## SELECTED EXTRACT
# How do you price your rhinestone transfers??



## Mistyann (Dec 28, 2009)

My friend and I have a rhinestone apparel company. (We just started a couple of months ago) Anyway, I just bought the knk maxx to make the templates for the transfers and I'm not sure how to price the transfers. I don't want to charge too much and rip off my own company....but I don't want to charge so little that it's not worth my time and I resent the extra work.
Is anyone willing to give me the formula they use to figure pricing? You can email me privately too. Thanks so much!


----------



## charles95405 (Feb 1, 2007)

I think this was addressed in another thread...but basically figure your cost PER STONE..count the number of stones in the design plus add the cost of the template material and then the cost of the backboard. Now you have raw costs. add your own labor costs...what do you think you are worth per hour...and now you have your cost..price accordingly for your area.. If you are working with a clients art..charge for any re-work/vectorizing you do... If you are doing one off...then you cost will be higher...I price higher for the first one...less on more copies of same image as I don't have to re-do or re-cut or use other template material. Finally you will have to factor in what is going on in your area. I will sell a design in California for more than one might charge in other states


----------



## Mistyann (Dec 28, 2009)

Thanks Charles.....it seems like all the websites are all pretty consistent in price. I was hoping maybe someone had come up with any easy calculation, like so much per stone plus $2.00...or something like that.


----------

## STATED TASK
Copy word for word the passage of the rhinestone pricing thread that opens with the words containing "My friend and" and closes with "Thanks so much!".

[Item coordinate data]
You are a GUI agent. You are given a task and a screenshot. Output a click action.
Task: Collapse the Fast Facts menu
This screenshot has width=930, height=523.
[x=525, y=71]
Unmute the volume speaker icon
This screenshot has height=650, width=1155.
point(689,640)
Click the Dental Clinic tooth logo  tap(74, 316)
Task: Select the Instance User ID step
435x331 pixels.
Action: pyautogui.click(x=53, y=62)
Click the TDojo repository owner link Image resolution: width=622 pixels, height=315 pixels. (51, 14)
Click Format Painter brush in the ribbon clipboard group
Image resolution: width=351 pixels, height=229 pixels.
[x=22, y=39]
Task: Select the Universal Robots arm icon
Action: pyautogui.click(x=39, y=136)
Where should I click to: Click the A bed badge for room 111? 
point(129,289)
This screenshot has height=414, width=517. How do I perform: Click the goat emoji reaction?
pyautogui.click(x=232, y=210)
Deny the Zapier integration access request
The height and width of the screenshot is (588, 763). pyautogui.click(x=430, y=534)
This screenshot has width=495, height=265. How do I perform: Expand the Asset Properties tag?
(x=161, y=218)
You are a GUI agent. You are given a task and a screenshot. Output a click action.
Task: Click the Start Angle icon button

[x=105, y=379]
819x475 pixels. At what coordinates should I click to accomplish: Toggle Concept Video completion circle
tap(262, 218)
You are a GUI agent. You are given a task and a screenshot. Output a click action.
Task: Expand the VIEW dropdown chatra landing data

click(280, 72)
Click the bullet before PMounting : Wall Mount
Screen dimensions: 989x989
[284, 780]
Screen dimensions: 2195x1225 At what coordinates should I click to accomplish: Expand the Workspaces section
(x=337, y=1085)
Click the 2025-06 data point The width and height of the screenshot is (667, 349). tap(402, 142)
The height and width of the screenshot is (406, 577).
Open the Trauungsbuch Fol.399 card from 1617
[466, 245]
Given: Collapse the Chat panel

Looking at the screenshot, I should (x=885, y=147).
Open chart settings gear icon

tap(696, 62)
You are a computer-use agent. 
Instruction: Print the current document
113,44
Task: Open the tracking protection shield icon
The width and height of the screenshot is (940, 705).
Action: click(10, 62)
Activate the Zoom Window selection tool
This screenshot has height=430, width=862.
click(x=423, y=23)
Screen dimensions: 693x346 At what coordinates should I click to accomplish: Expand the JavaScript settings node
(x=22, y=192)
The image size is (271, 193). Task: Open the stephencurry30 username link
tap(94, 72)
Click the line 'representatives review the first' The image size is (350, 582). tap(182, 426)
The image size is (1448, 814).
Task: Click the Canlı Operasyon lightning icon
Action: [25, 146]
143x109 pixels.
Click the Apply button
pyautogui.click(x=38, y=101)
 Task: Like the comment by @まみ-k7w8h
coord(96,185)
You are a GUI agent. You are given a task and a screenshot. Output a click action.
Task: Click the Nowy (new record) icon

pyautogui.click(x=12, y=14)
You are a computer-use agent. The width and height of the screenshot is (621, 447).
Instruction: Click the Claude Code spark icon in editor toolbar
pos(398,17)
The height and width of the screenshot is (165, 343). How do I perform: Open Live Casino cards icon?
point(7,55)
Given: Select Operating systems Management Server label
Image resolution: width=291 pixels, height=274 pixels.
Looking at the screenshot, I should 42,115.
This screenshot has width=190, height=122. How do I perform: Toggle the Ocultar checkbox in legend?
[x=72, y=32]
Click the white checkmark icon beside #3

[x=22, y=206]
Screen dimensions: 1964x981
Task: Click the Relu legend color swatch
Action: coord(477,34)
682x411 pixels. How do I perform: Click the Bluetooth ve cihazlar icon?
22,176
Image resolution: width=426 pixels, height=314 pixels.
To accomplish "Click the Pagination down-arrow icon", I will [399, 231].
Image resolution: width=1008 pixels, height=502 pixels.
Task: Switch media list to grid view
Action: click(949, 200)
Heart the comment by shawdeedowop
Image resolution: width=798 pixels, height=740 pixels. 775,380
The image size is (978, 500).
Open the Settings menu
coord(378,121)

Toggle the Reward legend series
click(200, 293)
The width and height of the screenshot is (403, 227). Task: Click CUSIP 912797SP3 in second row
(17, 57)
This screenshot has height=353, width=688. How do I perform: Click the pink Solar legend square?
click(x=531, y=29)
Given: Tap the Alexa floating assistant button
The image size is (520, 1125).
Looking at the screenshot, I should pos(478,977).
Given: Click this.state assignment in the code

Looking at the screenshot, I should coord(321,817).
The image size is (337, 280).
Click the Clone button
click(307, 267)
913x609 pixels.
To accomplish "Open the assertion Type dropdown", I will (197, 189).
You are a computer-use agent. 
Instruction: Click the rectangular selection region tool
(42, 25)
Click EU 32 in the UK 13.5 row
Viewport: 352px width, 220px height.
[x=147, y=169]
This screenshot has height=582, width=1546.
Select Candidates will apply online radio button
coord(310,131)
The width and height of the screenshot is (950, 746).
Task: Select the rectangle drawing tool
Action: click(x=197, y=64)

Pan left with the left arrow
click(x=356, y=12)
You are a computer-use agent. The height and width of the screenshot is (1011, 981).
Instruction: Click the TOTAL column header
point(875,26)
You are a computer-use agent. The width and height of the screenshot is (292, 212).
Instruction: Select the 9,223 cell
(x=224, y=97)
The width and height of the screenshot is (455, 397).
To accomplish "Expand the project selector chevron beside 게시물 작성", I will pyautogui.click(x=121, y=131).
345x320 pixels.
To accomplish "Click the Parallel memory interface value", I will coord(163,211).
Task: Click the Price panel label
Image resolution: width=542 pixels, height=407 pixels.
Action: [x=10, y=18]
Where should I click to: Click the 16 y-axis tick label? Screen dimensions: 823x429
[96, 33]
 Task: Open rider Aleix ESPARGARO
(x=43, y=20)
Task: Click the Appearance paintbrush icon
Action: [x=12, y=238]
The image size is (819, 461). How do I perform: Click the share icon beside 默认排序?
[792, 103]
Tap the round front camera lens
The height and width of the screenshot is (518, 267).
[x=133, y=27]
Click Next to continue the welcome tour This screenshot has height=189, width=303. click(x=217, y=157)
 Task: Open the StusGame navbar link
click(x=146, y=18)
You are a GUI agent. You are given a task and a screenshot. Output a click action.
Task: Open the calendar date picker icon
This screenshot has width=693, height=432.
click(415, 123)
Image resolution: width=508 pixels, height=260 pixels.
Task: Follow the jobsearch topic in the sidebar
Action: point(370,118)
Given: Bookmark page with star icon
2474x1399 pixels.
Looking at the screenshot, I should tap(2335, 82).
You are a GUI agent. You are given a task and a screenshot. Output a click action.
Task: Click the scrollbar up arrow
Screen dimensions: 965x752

## FINISHED EXERCISE
My friend and I have a rhinestone apparel company. (We just started a couple of months ago) Anyway, I just bought the knk maxx to make the templates for the transfers and I'm not sure how to price the transfers. I don't want to charge too much and rip off my own company....but I don't want to charge so little that it's not worth my time and I resent the extra work.
Is anyone willing to give me the formula they use to figure pricing? You can email me privately too. Thanks so much!